Treasures of a Great Zen Temple: Nanzenji
by John McGee

Kano Tanyu, Tigers (from the
Nanzenji Abbot's Quarters), Edo Period (17th
century), color and gold leaf on paper, 12 panels 185x139.5cm,
185x141cm,
and 185x91.5cm, Nanzenji (Photos courtesy Tokyo National
Museum)
It's gaudy. It's kitschy. It's a jellyfish-shaped
hanging lampshade. Woven from 150,000 colored glass beads, its "God's
eye" panels, floating "dream catchers" and dangling strands scream
"hippie-crafted beaded curtain." Actually it came from Ming Dynasty
China. So what's it doing in Nanzenji, one of Kyoto's most venerable
Zen temples? What indeed, grasshopper.
Usually the shade holds an oil lamp and hangs in
front of a more sedate wooden sculpture of temple founder Emperor
Kameyama (1249-1305). That's right, Nanzenji was the first Zen
monastery established by a member of the imperial family. This show
honors the 700th anniversary of Kameyama's death and traces the history
of the temple and its important figures through its art—from
the long
gorilla arms of a 10th-century Heian Period wooden Bodhisattva to the
15th-century plans for the Buddha Hall (a series of dots and kanji) to
gold Edo Period fusuma
(sliding doors).
This is the first time the
treasures of Nanzenji and its subtemples have been shown in their
entirety (though not all at once—many pieces are rotated).
Like last
year's larger Zen art of Kamakura exhibition, it helps bring to light
the enormous bounty often hidden in Japan's temples.
Cloistered Emperor Kameyama,
Kamakura Period (14th
century),
wood and pigment, 86.7cm high, Nanzenji
In 1289, Kameyama abdicated, became a monk, and
retired to his villa at the base of Kyoto's Higashiyama. Two years
later he converted his place into a Rinzai Zen temple. Painted
portraits, wooden sculpture, embroidered silk surplices, and assorted
documents give form to Emperor Kameyama and others who helped found the
temple.
Nanzenji, literally "Southern Zen Temple," played
an important role in the rise of Zen in Kyoto, and for much of its
early history it was considered more prestigious than the
Gozan—the
five
major Zen temples of Kamakura and Kyoto. It became a cultural center
where monks came to study, paint and compose poetry. National Treasure Arbor Hidden
in Ravine (1413), a masterpiece of shigajiku (hanging
scrolls with poems and paintings), shows the height of such work with
its various inscriptions written above a small ink landscape.

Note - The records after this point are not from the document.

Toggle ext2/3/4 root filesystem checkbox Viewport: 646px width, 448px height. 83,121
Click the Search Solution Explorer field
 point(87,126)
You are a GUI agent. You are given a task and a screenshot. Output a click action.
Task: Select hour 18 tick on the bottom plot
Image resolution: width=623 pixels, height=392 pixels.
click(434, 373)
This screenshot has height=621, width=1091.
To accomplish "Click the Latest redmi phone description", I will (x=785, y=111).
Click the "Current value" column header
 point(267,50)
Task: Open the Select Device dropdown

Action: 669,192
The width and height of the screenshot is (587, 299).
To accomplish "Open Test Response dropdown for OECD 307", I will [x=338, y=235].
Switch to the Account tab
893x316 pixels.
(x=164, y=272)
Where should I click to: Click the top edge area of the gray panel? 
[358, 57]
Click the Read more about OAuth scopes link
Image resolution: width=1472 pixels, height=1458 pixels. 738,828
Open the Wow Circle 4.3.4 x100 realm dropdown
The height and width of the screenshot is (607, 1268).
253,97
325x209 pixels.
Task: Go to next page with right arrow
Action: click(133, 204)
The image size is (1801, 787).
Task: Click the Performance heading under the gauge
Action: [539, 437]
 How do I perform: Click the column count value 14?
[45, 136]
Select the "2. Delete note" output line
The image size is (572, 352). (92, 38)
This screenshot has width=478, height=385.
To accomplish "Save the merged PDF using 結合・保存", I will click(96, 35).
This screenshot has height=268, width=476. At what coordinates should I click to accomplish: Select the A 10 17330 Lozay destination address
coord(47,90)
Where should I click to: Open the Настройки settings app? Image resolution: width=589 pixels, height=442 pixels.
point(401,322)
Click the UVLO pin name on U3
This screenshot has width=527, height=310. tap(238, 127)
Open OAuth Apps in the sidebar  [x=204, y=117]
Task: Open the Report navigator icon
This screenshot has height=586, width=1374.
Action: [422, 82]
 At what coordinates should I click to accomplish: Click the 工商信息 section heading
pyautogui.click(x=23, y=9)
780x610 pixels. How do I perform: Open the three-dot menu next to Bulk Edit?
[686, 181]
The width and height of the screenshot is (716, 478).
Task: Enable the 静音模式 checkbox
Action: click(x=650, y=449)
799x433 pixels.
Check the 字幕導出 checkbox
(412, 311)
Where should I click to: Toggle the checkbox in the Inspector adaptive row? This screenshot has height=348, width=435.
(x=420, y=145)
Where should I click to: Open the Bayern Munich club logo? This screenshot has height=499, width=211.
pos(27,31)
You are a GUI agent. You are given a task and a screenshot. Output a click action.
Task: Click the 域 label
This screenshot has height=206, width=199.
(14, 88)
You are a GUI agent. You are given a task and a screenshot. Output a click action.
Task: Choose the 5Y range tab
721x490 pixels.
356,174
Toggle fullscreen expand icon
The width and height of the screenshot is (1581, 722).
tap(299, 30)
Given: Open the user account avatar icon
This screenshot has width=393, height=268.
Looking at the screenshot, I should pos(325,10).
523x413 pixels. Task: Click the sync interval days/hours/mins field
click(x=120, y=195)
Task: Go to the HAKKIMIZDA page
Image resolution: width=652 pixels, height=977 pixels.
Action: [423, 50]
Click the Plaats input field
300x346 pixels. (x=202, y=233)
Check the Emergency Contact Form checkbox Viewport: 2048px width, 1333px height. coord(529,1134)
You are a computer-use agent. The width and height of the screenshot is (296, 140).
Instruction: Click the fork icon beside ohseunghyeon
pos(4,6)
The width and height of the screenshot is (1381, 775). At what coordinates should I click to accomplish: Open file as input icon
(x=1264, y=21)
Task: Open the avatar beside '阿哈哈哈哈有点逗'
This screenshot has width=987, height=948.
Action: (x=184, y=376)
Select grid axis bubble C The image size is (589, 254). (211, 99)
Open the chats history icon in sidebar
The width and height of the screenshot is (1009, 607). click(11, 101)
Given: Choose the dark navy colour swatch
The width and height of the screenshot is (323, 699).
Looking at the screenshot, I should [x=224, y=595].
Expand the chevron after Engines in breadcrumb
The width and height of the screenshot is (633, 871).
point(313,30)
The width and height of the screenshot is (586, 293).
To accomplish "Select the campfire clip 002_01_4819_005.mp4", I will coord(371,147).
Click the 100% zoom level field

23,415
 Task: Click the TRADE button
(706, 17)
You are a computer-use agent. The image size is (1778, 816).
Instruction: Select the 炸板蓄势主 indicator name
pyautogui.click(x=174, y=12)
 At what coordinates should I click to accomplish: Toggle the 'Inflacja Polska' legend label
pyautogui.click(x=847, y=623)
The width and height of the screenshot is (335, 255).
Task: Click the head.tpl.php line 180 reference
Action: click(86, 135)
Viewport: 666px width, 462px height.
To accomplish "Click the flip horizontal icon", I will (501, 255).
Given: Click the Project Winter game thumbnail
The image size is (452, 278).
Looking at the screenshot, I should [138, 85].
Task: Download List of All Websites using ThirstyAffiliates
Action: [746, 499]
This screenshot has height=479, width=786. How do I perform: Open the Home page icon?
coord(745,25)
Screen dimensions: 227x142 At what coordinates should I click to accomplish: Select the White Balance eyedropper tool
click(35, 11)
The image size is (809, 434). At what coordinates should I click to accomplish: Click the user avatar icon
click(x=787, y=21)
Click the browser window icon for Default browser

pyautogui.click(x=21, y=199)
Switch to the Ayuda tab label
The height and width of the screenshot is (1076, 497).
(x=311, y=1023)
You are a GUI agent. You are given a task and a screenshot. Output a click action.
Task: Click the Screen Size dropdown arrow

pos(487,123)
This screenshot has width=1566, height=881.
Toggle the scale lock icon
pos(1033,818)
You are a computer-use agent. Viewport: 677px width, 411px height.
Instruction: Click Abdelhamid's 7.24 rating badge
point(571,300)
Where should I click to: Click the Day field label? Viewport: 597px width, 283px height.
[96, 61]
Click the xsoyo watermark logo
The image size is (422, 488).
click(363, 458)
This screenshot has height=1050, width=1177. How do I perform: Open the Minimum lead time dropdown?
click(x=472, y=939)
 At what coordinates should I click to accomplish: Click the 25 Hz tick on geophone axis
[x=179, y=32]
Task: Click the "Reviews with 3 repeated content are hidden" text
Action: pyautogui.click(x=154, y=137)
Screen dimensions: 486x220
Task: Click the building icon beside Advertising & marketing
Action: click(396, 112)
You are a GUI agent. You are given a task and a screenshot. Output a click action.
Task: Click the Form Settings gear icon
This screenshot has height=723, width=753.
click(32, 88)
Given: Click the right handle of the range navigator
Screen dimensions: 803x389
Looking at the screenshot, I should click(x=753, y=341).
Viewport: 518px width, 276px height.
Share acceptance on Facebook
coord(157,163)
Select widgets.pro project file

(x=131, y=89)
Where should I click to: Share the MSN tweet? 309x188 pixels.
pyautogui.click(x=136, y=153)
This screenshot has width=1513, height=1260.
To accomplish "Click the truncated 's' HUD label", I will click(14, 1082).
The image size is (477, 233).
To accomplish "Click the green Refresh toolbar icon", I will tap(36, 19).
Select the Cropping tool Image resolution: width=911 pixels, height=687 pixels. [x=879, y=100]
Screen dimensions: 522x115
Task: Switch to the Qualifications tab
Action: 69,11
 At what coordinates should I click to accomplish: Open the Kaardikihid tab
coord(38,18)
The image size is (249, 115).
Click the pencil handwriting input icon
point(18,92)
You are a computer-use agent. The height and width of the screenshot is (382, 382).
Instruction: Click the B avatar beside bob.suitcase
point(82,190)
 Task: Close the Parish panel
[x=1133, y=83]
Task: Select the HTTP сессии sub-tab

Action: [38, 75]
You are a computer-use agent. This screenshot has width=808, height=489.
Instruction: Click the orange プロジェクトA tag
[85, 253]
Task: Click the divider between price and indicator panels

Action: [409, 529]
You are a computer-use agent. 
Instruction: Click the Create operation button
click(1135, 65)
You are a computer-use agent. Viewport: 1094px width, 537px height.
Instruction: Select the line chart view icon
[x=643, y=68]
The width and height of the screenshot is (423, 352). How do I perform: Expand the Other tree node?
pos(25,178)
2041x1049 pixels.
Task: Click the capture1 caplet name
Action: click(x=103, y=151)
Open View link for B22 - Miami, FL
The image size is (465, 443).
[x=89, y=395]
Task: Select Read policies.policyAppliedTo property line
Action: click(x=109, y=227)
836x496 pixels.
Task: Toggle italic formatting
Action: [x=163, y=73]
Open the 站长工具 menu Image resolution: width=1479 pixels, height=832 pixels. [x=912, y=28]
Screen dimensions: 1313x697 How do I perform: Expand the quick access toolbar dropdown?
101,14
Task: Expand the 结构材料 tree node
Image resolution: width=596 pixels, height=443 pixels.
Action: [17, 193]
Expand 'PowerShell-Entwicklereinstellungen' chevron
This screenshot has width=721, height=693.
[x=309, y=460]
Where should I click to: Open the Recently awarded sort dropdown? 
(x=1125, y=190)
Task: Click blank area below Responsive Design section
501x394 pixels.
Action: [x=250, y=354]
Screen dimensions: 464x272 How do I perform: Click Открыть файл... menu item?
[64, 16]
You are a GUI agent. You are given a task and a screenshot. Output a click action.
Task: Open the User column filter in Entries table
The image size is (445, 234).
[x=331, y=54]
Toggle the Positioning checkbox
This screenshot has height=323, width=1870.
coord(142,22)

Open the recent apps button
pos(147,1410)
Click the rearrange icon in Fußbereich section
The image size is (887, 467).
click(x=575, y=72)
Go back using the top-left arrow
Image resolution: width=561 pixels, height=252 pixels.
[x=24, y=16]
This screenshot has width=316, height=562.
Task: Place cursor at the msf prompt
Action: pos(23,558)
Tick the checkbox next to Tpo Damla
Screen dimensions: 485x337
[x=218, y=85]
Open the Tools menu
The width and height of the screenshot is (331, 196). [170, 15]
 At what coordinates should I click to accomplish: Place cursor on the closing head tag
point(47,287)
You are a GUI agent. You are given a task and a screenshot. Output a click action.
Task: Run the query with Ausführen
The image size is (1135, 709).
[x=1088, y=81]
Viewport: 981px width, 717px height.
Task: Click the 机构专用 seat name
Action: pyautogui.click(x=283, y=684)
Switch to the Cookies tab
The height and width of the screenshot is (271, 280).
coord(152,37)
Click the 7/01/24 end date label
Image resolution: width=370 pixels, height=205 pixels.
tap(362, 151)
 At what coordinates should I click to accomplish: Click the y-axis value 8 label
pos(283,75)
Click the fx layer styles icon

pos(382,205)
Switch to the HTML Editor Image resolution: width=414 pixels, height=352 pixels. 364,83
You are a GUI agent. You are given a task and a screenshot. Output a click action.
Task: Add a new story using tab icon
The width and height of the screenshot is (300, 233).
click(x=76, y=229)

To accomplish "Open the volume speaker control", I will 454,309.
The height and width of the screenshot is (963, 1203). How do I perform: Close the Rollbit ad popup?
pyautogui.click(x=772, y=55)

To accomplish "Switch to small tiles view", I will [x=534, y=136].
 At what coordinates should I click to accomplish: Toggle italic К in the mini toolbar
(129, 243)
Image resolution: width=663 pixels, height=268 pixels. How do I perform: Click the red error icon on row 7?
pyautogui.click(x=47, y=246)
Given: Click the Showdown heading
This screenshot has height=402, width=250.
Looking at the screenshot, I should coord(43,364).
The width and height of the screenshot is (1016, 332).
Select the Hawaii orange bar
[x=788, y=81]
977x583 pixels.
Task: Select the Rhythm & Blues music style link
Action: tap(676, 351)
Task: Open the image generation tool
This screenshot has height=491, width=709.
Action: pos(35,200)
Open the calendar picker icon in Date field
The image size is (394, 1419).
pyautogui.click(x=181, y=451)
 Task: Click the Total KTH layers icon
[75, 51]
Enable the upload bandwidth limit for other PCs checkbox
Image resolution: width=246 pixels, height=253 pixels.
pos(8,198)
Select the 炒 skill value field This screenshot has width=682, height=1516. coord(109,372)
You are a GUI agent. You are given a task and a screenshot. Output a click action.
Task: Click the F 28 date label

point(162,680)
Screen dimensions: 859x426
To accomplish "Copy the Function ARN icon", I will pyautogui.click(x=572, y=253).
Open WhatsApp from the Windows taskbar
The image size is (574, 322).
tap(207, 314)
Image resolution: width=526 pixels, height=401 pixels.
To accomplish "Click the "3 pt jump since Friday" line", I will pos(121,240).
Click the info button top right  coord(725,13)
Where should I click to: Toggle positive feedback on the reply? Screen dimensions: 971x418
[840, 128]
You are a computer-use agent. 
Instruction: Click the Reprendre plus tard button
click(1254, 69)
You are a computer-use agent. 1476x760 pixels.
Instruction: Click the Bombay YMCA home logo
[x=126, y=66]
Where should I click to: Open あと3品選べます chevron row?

More than just literati, Zen monks also functioned
as diplomats. Through the early Muromachi Period (1392-1572), they
traveled frequently between Nanzenji and China and Korea. The temple
quickly amassed Buddhist artifacts from mainland Asia, like Ming
Dynasty celadon incense burners, Southern Song ink paintings (including
Huizong's Autumn and
Winter Landscapes), Goryeo Dynasty Korean Odes to
the Buddha, and that crazy lampshade.
Glass Bead Lampshade,
Ming Dynasty
(15th-17th
century), bronze, iron, wood
and glass, 128x105cm, Nanzenji
In 1467, Nanzenji burned to the ground during
Kyoto's Onin Wars. Rebuilding started in 1604 (Kameyama's 300th
anniversary) and continued under influential monk Ishin Suden until the
temple flourished once again.
Some of Nanzenji's best-known features these days
are its interior landscapes, painted across multi-paneled fusuma. Each
of the many sets here—it must be drafty at Nanzenji this
winter—has a
distinct feel. Hasegawa Tohaku combined powerful and delicate ink
brushstrokes in Zen
Patriarchs (1602). Maruyama Okyo stuck with a
languorous style for his ink painting Boat Ride on a Moonlit Night
(1787). And Kano Tanyu wowed with color. His Tigers (17th
century)
chase each other past green bamboo and through fields of gold
leaf.
_______________________________________
This exhibition was held Jan-Feb 2004 at Tokyo
National Museum in Ueno Park, Tokyo, Japan.